Pete Costello, who chaired the convention, said several vocal supporters of the Texas congressman were “trying to create chaos” by “popping up” during the proceedings, and challenging every nomination for delegates to the district convention. Costello said that despite the disruptions, the county GOP had a successful convention and got their delegates chosen.
Other conventions around the metro area also had issues with the Ron Paul supporters. And conventions in Maine, Washington state, Alaska, Nevada and North Dakota were also allegedly interrupted by supporters of the candidate.
In Cherokee, local party leaders said the meeting did take a long time and got tense at times, but ultimately ended in success.
According to the police report, John Marinko, the county’s vice chair for events who was serving as the sergeant-at-arms during the convention, told the officer that arrived in response to a call for help that Laurens did not follow the rules during the meeting.
Marinko said in the police report that Laurens, 29, was asked several times to “conduct himself in a proper manner,” but refused to do so.
The report alleges Laurens refused to sit down and, when asked to do so, began yelling and “causing a scene.”
Fellow sergeant-at-arms Lawrence Mrozinski, who told police that he spoke with a “final authority” at the convention who wanted Laurens removed, offered Laurens one more chance to calm down, but he refused.
Mrozinski told police Laurens became physical when Laurens “body checked him with his chest and stomach,” and placed his hands on Mrozinksi’s shoulders.
The report indicated Laurens was informed he could return to the proceedings if he calmed down.
When reached by phone on Thursday afternoon, Laurens said the incident “wasn’t really anything.”
“The sergeant-at-arms was being a little bit outside of his power of what he thought he could and couldn’t do,” he said, noting that’s all he wanted to say about the incident.
Laurens, a graduate of Kennesaw State University, has been a campaign manager for Senate Majority Leader Chip Rogers, statewide field director for former Georgia Insurance Commissioner John Oxendine and consultant for Rep. Sean Jerguson (R-Holly Springs).
Along with serving as first vice chair, Laurens has served as precinct chairman, a county officer, a district officer and has served on the Georgia Republican Party State Committee.
Marinko on Thursday said the events were “anti-climatic,” adding there were some people not abiding by parliamentary procedures during the meeting.
“It was totally out of order,” he said. “It did take up time and it did cause a disruption.”
Marinko said Cherokee’s disruption was not as “monumental” as Republican conventions in Cobb, Gwinnett, and DeKalb.

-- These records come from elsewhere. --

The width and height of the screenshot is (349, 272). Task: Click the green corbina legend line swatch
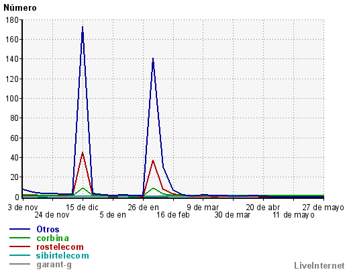click(19, 238)
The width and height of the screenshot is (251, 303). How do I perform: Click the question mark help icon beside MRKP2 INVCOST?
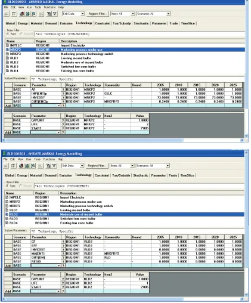point(63,97)
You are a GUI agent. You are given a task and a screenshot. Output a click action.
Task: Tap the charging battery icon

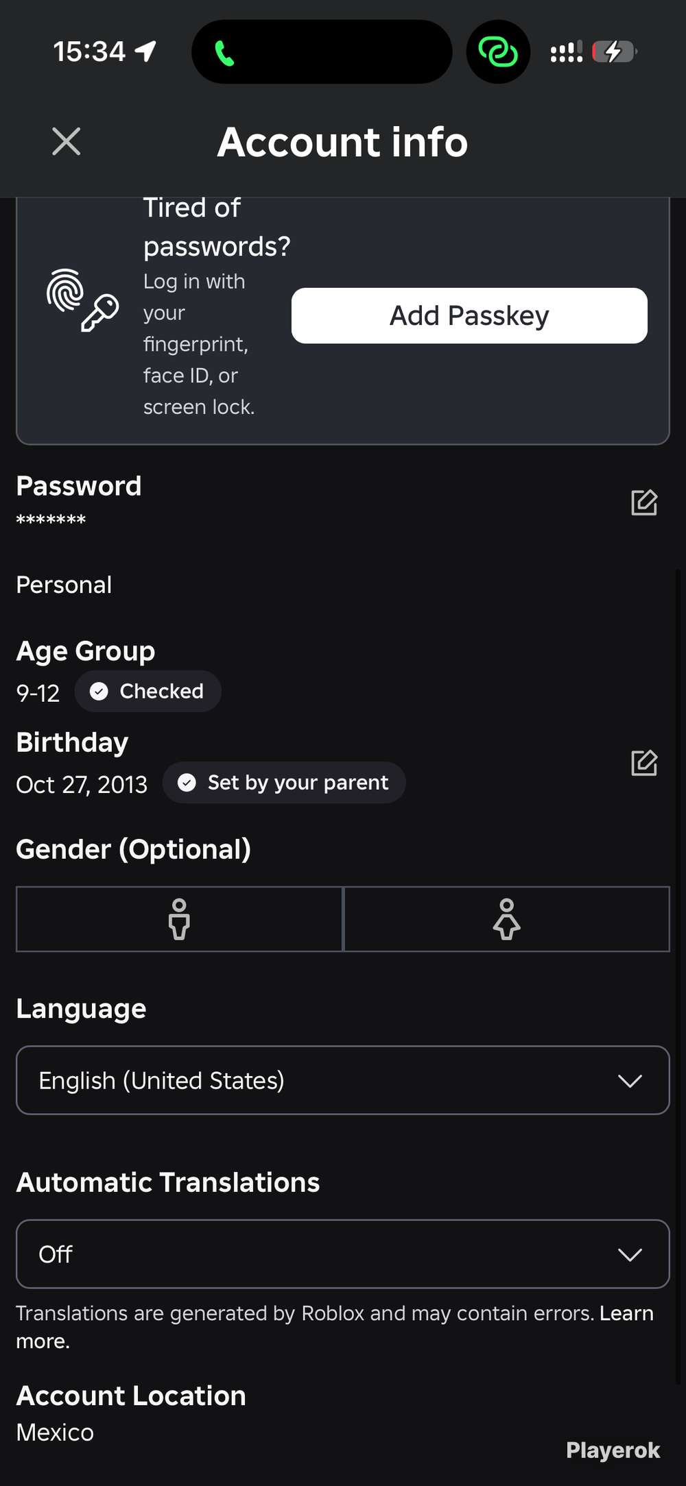pyautogui.click(x=615, y=51)
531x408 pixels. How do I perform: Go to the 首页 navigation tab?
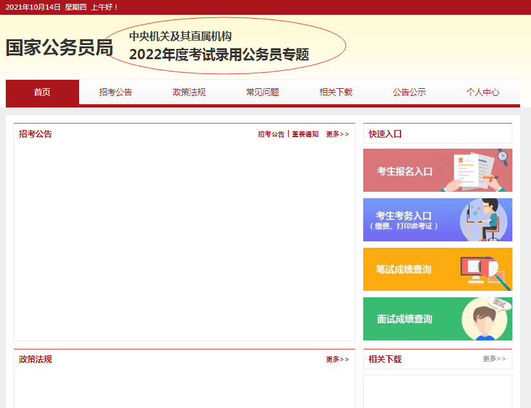(x=42, y=92)
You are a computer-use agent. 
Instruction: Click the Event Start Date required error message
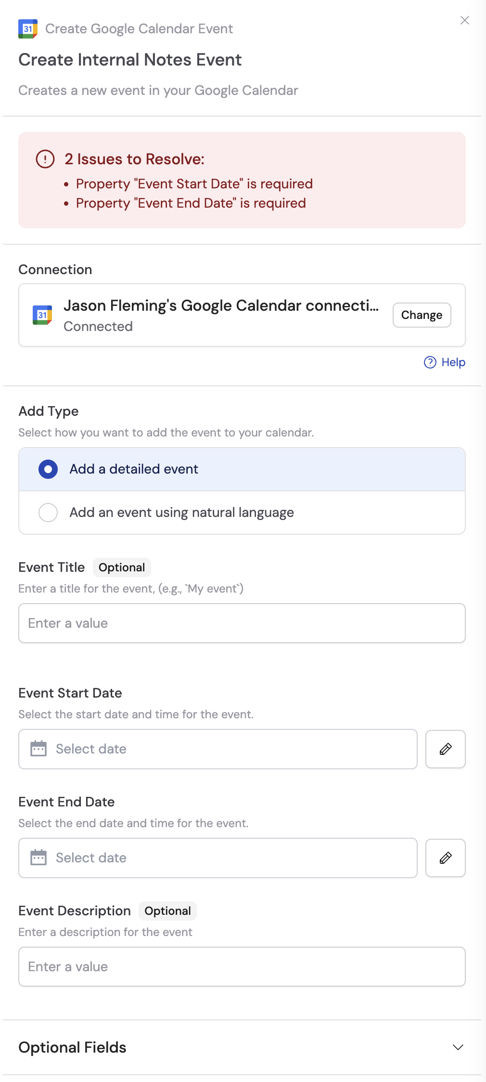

He added that Costello, along with county chairman Bob Rugg “were able to handle the situation very respectfully.”
“They (Ron Paul supporters) were just trying to make their presence known, which is fine,” he said. “That’s part of the democratic process. As a nation, it’s one of our rights to free speech and to be able to discuss issues and concerns. They had some legitimate concerns and we took all those things into account.”